# [WORK TO COMPLETE]
1) According to the burnout reflection, why were the author's exhausted days after the Anderson Cooper interview and the later radio interview not burnout? Answer in one to three sentences.
2) In the burnout reflection, switch "exhausting" to "draining" in the passage starting at "This was all" and ending at "by big-name authors.".

# [DOCUMENT EXCERPT]

When I quit my full-time job as a tenured college professor in 2016, I said I would “become a writer,” but I had no big plan for what that would look like. I had so much to learn about how to write and about the business of writing. At first, I felt like a fraud when I called myself a writer. But I kept going: taking classes, meeting with critique partners, sending pitches, revising, revising, revising.
This past year felt like the culmination of that effort. The biggest reason is that my book, The End of Burnout, came out at the beginning of January and guided much of what I did for the next several months.
I was interviewed live by Anderson Cooper. I was interviewed for articles in big-name magazines. I published essays on burnout all over the place (see below). I was on dozens of radio shows and podcasts. I gave presentations and workshops, both in-person and virtual, to academic, religious, and business audiences, including two visits to a Fortune 500 company.
This was all very exciting — and exhausting. The day after the Cooper interview, I couldn’t do anything. One day a few weeks later, I had an hourlong live radio interview followed by a Zoom talk to a university audience. Again, I could barely get up off the couch the next day.
This was not burnout. It was temporary and understandable, if unexpected, tiredness. Both times, I bounced back a day later. Burnout is when you rest and still don’t bounce back.
The End of Burnout was named one of Amazon’s Best Books of 2022 in the business & leadership category; it was also the Next Big Idea Club’s #3 productivity book and #4 happiness book of 2022. The irony of the book landing in those categories aside, the honor is in seeing it listed among bestsellers by big-name authors.

Dataset records:
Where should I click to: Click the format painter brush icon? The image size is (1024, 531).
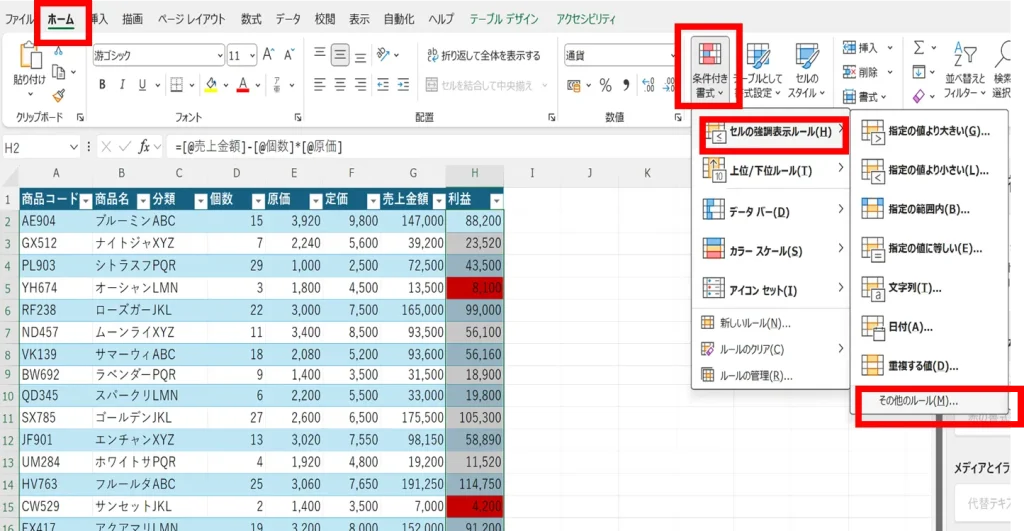(x=58, y=95)
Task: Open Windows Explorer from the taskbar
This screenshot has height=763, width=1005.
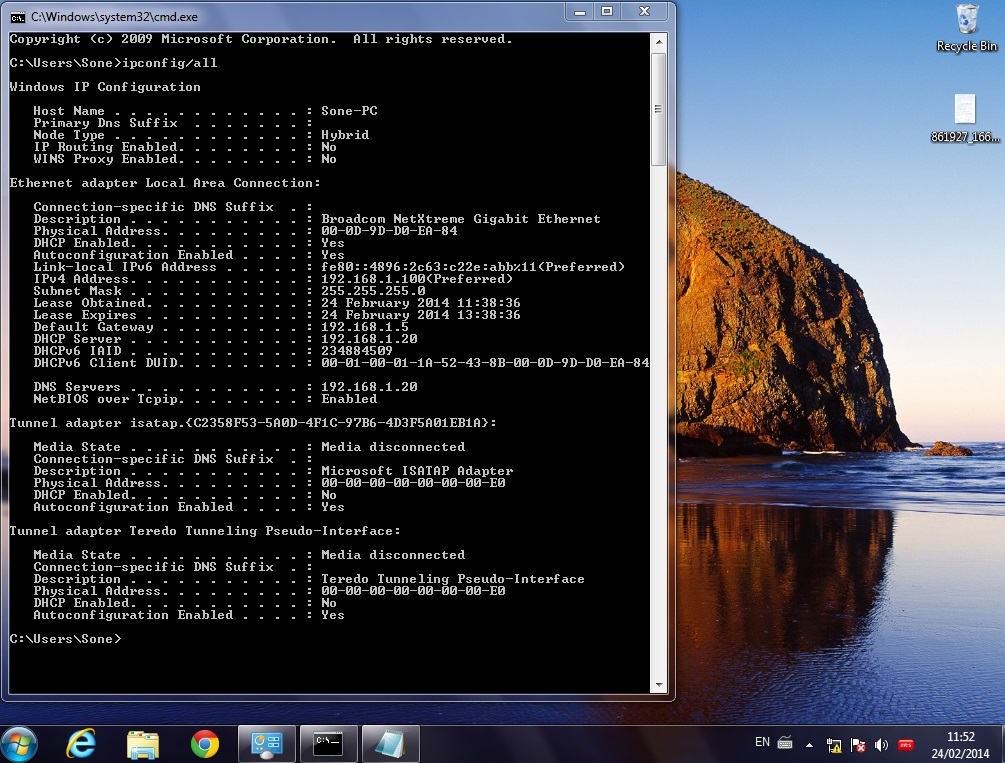Action: (142, 743)
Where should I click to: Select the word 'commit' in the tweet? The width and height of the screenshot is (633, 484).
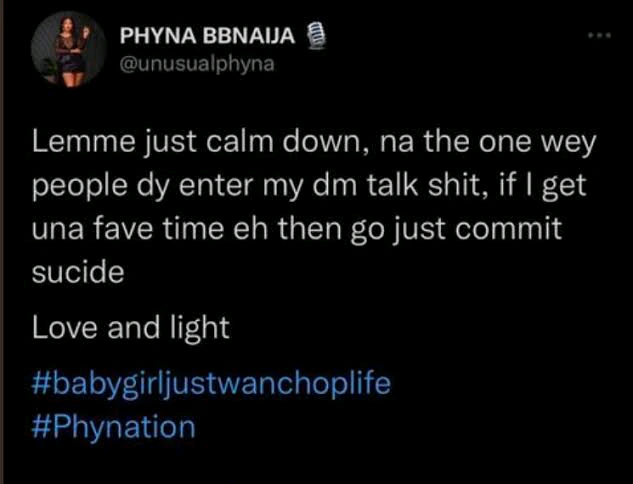click(508, 229)
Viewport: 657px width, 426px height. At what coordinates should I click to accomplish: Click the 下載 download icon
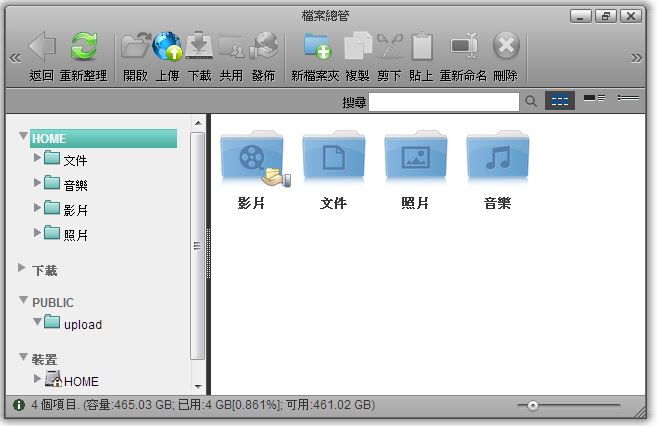[199, 47]
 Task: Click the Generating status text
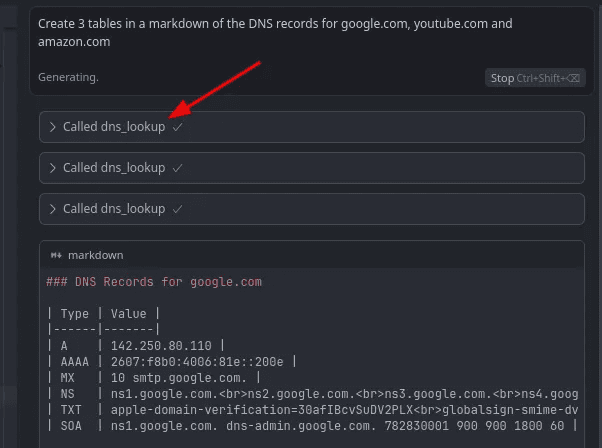[68, 77]
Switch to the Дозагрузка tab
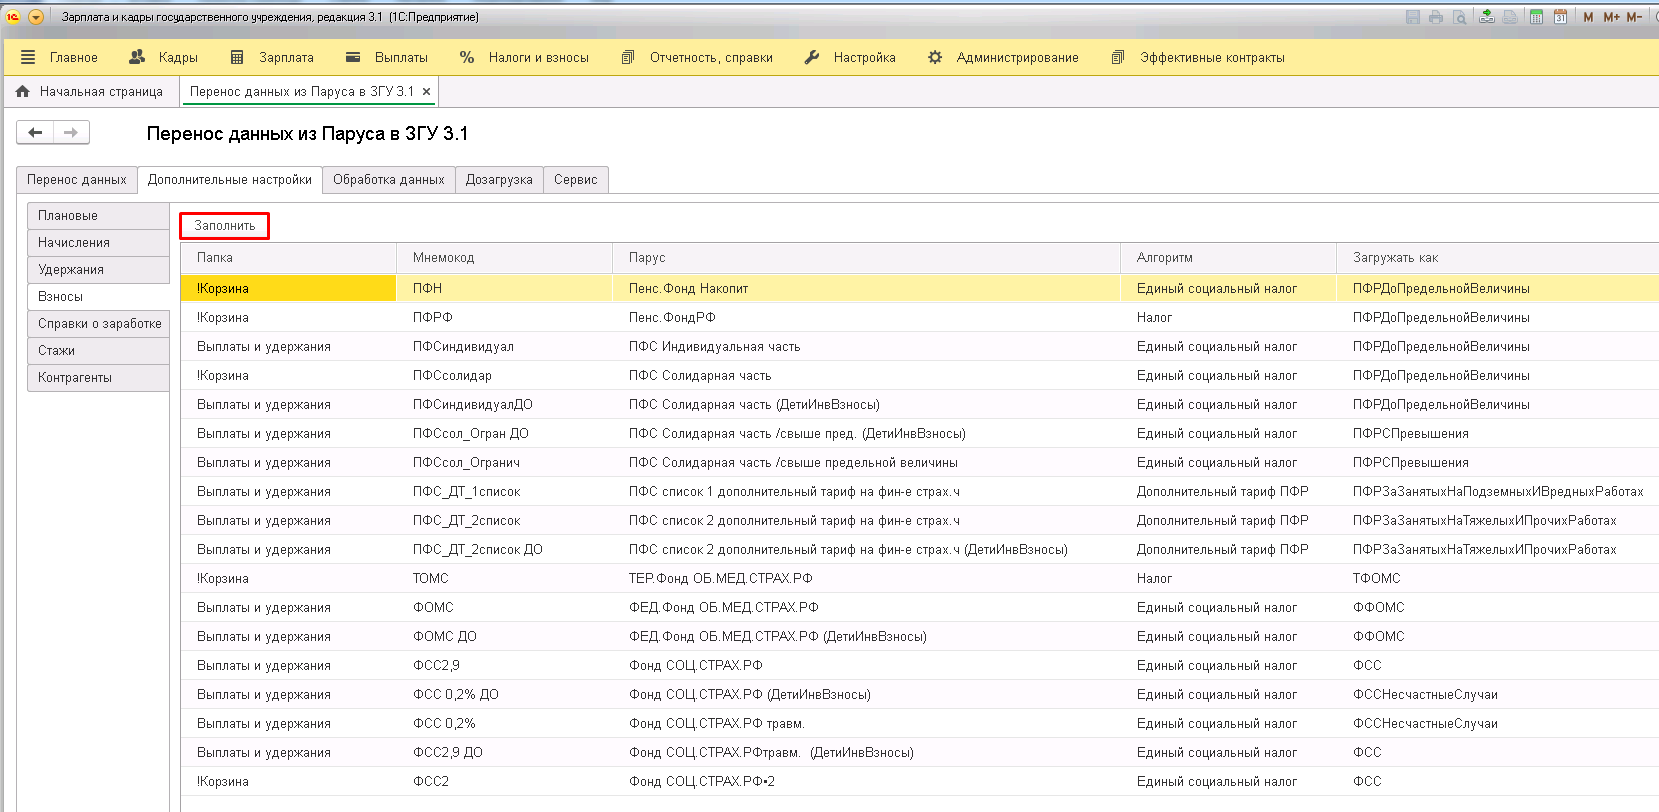This screenshot has width=1659, height=812. pos(499,180)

# [TASK-BY-TASK SOLUTIONS]
1) They were not burnout because the tiredness was temporary and understandable, and the author bounced back a day later both times. Burnout, by contrast, is when a person rests and still does not bounce back.

2)
This was all very exciting — and draining. The day after the Cooper interview, I couldn’t do anything. One day a few weeks later, I had an hourlong live radio interview followed by a Zoom talk to a university audience. Again, I could barely get up off the couch the next day.
This was not burnout. It was temporary and understandable, if unexpected, tiredness. Both times, I bounced back a day later. Burnout is when you rest and still don’t bounce back.
The End of Burnout was named one of Amazon’s Best Books of 2022 in the business & leadership category; it was also the Next Big Idea Club’s #3 productivity book and #4 happiness book of 2022. The irony of the book landing in those categories aside, the honor is in seeing it listed among bestsellers by big-name authors.